RECORDED DATA Start Marker
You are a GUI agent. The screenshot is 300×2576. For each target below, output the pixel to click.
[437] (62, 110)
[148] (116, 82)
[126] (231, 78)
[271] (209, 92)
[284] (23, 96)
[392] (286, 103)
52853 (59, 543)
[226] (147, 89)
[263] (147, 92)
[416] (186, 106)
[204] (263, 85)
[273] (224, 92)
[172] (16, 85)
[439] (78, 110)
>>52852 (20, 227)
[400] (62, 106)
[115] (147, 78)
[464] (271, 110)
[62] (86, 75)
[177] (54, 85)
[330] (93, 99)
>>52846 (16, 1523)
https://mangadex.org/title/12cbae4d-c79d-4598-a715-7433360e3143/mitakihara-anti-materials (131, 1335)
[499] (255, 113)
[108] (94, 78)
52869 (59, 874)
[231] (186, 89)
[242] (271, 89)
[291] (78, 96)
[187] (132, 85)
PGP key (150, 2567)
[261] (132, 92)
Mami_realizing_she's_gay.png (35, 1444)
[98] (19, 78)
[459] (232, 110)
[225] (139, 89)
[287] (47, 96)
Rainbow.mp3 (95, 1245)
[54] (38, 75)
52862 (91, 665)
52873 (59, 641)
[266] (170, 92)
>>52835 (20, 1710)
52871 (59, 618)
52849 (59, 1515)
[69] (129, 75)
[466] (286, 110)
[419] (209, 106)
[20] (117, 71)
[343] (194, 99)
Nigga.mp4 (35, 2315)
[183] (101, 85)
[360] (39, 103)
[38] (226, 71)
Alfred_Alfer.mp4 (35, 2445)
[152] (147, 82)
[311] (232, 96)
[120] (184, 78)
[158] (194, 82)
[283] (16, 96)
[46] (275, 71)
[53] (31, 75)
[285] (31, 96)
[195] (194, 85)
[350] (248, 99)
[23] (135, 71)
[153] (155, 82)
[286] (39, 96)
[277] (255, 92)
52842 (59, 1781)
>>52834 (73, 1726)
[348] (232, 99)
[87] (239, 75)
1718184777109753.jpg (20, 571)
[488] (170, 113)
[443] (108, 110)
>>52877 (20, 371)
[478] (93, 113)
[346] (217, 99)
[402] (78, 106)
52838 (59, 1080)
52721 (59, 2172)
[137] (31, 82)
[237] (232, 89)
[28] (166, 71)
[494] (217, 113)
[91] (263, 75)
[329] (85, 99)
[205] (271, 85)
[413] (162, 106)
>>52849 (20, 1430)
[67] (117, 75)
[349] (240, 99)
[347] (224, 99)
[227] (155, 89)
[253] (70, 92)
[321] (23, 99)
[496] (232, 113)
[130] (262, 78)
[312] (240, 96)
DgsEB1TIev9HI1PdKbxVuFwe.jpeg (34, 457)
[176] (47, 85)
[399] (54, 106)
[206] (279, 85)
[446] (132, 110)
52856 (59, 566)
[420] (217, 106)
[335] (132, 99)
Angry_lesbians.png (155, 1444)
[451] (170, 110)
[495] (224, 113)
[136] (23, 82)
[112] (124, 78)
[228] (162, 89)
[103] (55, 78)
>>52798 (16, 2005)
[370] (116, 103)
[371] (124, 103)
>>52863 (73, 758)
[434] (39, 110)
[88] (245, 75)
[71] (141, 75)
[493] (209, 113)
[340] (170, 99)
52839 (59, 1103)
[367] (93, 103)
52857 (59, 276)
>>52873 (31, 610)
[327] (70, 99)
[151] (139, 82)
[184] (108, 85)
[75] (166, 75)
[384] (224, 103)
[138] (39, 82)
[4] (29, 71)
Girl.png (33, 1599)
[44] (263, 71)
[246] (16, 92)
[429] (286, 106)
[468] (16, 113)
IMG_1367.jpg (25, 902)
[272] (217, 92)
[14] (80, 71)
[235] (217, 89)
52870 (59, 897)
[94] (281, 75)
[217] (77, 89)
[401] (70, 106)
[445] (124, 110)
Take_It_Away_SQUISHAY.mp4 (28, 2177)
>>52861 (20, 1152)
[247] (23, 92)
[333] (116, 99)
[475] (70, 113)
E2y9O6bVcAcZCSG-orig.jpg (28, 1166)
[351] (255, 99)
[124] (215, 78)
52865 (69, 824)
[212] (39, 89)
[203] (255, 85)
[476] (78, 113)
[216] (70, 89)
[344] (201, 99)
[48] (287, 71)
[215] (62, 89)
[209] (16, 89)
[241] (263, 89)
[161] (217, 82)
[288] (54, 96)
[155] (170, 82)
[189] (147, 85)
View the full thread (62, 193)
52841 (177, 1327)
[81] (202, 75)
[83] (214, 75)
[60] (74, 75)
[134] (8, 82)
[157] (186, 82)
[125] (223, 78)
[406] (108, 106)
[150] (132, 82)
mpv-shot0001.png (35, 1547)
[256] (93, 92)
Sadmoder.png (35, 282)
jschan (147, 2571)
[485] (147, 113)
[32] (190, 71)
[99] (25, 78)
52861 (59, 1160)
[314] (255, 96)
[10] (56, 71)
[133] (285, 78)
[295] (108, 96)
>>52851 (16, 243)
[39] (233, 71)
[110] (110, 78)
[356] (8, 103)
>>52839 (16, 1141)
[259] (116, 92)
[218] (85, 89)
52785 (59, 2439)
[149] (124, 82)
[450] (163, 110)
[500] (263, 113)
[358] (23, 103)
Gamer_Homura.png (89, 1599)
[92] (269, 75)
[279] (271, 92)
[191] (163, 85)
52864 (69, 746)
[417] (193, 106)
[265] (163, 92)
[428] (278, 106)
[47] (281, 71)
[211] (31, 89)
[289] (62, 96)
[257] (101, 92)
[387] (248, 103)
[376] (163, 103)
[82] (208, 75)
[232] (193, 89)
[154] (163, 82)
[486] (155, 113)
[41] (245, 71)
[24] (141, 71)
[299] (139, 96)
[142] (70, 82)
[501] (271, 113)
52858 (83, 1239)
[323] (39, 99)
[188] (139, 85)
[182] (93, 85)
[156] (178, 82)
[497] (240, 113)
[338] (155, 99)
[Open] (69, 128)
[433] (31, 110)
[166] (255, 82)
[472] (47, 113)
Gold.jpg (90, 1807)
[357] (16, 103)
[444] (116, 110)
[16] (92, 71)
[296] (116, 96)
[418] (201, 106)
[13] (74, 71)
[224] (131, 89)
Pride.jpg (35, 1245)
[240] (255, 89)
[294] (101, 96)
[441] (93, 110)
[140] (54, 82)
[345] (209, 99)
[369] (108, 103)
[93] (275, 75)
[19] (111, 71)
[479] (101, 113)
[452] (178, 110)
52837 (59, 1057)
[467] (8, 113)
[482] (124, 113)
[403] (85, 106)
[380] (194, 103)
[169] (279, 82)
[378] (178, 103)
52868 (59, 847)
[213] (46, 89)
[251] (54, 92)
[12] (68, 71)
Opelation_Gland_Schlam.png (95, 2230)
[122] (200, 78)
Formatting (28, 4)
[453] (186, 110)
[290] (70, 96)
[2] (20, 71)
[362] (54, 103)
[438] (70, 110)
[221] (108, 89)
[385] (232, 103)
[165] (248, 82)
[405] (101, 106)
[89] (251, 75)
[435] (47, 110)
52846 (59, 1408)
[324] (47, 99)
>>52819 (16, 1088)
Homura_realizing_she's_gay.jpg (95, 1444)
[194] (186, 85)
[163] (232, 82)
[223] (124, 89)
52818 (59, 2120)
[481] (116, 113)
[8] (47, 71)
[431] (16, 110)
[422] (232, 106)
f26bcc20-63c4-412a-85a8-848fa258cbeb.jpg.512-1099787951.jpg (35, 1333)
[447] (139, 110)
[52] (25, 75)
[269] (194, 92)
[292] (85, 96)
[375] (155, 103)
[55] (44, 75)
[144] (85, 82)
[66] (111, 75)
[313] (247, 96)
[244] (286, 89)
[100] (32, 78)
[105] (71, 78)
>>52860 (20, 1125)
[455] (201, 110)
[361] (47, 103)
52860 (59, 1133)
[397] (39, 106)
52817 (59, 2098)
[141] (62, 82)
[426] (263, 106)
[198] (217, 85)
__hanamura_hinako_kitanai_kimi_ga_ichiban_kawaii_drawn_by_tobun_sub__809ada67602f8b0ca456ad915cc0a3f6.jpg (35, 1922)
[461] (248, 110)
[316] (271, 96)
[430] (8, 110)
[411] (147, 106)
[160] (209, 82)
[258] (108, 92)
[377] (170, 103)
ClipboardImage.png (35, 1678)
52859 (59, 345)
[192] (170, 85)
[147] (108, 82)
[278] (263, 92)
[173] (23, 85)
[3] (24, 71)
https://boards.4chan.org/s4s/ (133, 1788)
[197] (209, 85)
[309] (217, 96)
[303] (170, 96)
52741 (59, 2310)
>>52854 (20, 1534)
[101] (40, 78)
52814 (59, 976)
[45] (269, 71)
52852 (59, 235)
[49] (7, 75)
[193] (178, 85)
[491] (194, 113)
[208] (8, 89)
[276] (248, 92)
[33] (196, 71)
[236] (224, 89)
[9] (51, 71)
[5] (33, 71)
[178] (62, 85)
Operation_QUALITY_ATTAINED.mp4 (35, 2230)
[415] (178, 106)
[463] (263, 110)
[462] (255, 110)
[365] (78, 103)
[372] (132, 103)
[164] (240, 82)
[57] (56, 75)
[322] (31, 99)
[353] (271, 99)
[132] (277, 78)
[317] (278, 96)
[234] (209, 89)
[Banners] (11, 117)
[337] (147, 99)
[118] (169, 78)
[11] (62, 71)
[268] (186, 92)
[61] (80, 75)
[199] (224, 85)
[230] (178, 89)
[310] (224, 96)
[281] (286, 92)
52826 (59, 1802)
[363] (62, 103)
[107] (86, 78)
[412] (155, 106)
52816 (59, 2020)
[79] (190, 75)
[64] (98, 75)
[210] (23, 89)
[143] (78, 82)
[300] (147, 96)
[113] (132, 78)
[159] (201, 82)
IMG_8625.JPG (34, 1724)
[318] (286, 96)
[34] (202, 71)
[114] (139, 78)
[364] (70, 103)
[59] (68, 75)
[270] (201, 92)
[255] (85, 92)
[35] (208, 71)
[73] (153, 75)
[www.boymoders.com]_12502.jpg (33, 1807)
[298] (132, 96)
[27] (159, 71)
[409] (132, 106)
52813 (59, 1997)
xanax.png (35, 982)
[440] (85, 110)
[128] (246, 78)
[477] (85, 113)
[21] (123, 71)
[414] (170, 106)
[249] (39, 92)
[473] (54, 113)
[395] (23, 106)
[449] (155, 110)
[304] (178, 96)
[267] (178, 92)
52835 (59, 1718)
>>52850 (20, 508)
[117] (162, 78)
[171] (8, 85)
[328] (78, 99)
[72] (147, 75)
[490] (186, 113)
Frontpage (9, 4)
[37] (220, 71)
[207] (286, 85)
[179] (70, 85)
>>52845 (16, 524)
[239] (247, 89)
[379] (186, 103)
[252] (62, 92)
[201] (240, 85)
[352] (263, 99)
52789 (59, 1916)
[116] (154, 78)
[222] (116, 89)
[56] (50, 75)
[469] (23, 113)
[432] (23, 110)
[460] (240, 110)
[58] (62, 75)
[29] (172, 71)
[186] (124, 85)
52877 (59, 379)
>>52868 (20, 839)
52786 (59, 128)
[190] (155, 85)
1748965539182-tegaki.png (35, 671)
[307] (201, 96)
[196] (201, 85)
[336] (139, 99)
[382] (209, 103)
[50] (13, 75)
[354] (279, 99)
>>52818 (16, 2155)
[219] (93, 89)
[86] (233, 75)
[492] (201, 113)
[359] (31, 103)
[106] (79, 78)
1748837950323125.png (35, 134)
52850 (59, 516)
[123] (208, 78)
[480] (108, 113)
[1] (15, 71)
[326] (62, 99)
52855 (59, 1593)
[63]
RECORDED DATA End Marker
## AIM OF THE EXERCISE:
From the data above, reproduce word for word the lines running from the line with "[231] (186, 89)" to the line with "52838 (59, 1080)", ends included.

## TASK RESULT:
[231] (186, 89)
[242] (271, 89)
[291] (78, 96)
[187] (132, 85)
PGP key (150, 2567)
[261] (132, 92)
Mami_realizing_she's_gay.png (35, 1444)
[98] (19, 78)
[459] (232, 110)
[225] (139, 89)
[287] (47, 96)
Rainbow.mp3 (95, 1245)
[54] (38, 75)
52862 (91, 665)
52873 (59, 641)
[266] (170, 92)
>>52835 (20, 1710)
52871 (59, 618)
52849 (59, 1515)
[69] (129, 75)
[466] (286, 110)
[419] (209, 106)
[20] (117, 71)
[343] (194, 99)
Nigga.mp4 (35, 2315)
[183] (101, 85)
[360] (39, 103)
[38] (226, 71)
Alfred_Alfer.mp4 (35, 2445)
[152] (147, 82)
[311] (232, 96)
[120] (184, 78)
[158] (194, 82)
[283] (16, 96)
[46] (275, 71)
[53] (31, 75)
[285] (31, 96)
[195] (194, 85)
[350] (248, 99)
[23] (135, 71)
[153] (155, 82)
[286] (39, 96)
[277] (255, 92)
52842 (59, 1781)
>>52834 (73, 1726)
[348] (232, 99)
[87] (239, 75)
1718184777109753.jpg (20, 571)
[488] (170, 113)
[443] (108, 110)
>>52877 (20, 371)
[478] (93, 113)
[346] (217, 99)
[402] (78, 106)
52838 (59, 1080)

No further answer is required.